Some years ago Philip Roth wrote a book which culminated in the assassination of a fictional — well, semi-fictional — American president named Trick E Dixon.
The police had a lot of trouble with the case, not because it was hard to find suspects, but because it was too easy: every man, woman and dog was anxious to claim some of the credit.
And thus it is with the political assassination of Kevin Rudd. Who could have guessed that there were so many killers lurking in the wings of Parliament House?
First up, of course is Tony Abbott: he has a scalp, and a major one it is. He is joined on stage by those who installed him in his own position: Nick Minchin who leads while Eric Abetz, and the rest of the push who knifed Malcolm Turnbull.
Then there are the miners, who have spent about $7 million in bankrolling the job, and there’s plenty more where that came from if the new prime minister won’t play ball.
But none of these could have succeeded without the pollsters, a bizarre cult whose rise to prominence is paralleled only by that of their fellow witch doctors– the economists.
And of course there was the media, most notably the hit men and women of the Murdoch press, whose relentless campaign eventually turned their endless predictions of Rudd’s downfall into a self-fulfilling prophecy. The Australian gave its own team, particularly Dennis Shanahan and Peter van Onselen, top marks in this regard. Inevitably the faction leaders played their role, as did loud-mouthed unionists like Paul Howes who announced to the world that his own withdrawal of support meant Rudd was finished.
And we cannot leave out Julia Gillard herself: in the end there had to be a candidate, and when the time was right she made herself available.
But it was Labor’s parliamentary caucus that pulled the trigger. Rudd insisted that he had been elected by the Australian people, and in the broad sense that is true: the last election was all about Kevin 07. But it was only the electors of Griffith who actually voted for him personally, and it was the vote of the caucus which gave him the leadership. And what the caucus gives, it can take away, as it showed last week.
True, the manner of the execution was as ruthless as it was unexpected: Gillard’s loyalty persevered to the last minute, and might have lasted beyond that if it had not been for the public revelation that Rudd’s chief minder, Alister Jordan, was testing it out.
Jordan and Rudd’s other whiz kid, Lachlan Harris, have been among the few not to claim credit for their boss’s decease, but they are being overly modest. Their arrogance and thuggery, their ignorance and scorn of Labor history, tradition and processes did as much to isolate Rudd from his colleagues inside and outside parliament and to turn a potentially friendly press gallery into enemies as Rudd’s own abrasiveness and his monomaniac belief that he could do it all himself.
And it was this, of course, that finally brought things to a head. The Australian Labor Party is a collective, formed as a huge political union end embodying the union ideals of equality, mutual loyalty and mateship. It will tolerate and even welcome strong leaders, but there are certain rituals which must be observed.

########################################

*Work to do*
- a) According to the article on Kevin Rudd's fall, about how much had the miners spent bankrolling the job?
- b) In the article on Kevin Rudd's fall, why is Rudd's insistence that he was elected by the Australian people only true in a broad sense?
- c) Pick up the article on Kevin Rudd's fall where it stops and keep writing.
The lines below are separate from the article on Kevin Rudd's fall.

*Data block*
########################################

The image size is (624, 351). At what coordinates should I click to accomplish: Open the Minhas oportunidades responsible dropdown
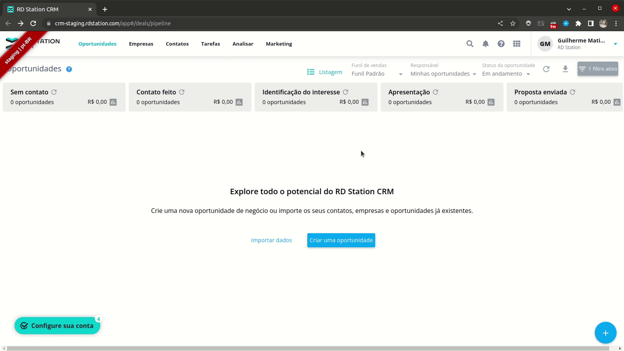tap(443, 74)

########################################

*Answers*
- a) About $7 million.

- b) Only the electors of Griffith actually voted for him personally. The caucus vote gave him the leadership, and what the caucus gives, it can take away.

- c)
One is to show respect to the tribal elders, however bumptious and unpleasant they may be. One line Rudd’s critics used to justify his destruction was: ‘the people have stopped listening to him’. But a couple of weeks ago Mark Arbib, the godfather of what Tony Abbott picturesquely describes as “the Sussex Street Death Squad”, saw the problem rather differently: “He’s stopped listening to me.”
There were others who felt equally snubbed and they had no trouble mobilising resentment among the lesser figures who had never enjoyed privileged access in the first place. And thus the scene was set.
The speed of the execution was indeed unprecedented, but the circumstances were not. Rudd was a prime minister deposed by his party after winning just one election and in his first term in office; and so was John Gorton when cut down to make way for Billy McMahon in 1971.
In both cases the party’s powerbrokers felt their own base was threatened by the leader’s unorthodox behaviour, his failure to consult and his willingness to ignore time-honoured (some would say hide-bound) procedures. They felt that they needed to return to a safe, traditional leader who would follow their rule book. But not only did they pick a dud in McMahon; they elected Gorton as his deputy, a handicap too great for any leader to bear. It is a memory Gillard might bear in mind when she is considering a role for Rudd in her government.
And while on the subject, she should be very wary of rewarding the chief plotters in her forthcoming reshuffle. She can probably get away with promoting Bill Shorten, who is both competent and popular, but any gift for the sinister senators behind him would lead to justified accusations of puppetry. The loss of Lindsay Tanner, who in a better world would have been prime minister himself, is grave enough; to load the ministry with apparatchiks and time severs would be suicidal, as would any apparent acquiescence to demands for a policy change, particularly on the delicate matter of asylum seekers.
And one final piece of gratuitous advice: the honeymoon is on, so use it. A new leader has every excuse to call an early election to confirm a new mandate. If they hadn’t started already, the opposition’s shit-unit and the gutter trawlers of the media will be raking through her past in search of scandal. They will probably find nothing much; as with Bob Hawke’s drinking and womanising, Gillard’s status as a single woman with a left-wing background and the consequences thereof is already known and accepted. But she might remember what the tabloids did to her old mate Mark Latham, and not take the risk.
And a final piece of history for Abbott: the last Liberal leader to claim the scalp of a prime minister in office was John Hewson, whose Fightback! package provided the opportunity for Paul Keating to bushwhack Bob Hawke. Abbott was working for Hewson at the time, and saw the triumph crumble to disaster. The nightmare must now be very vivid.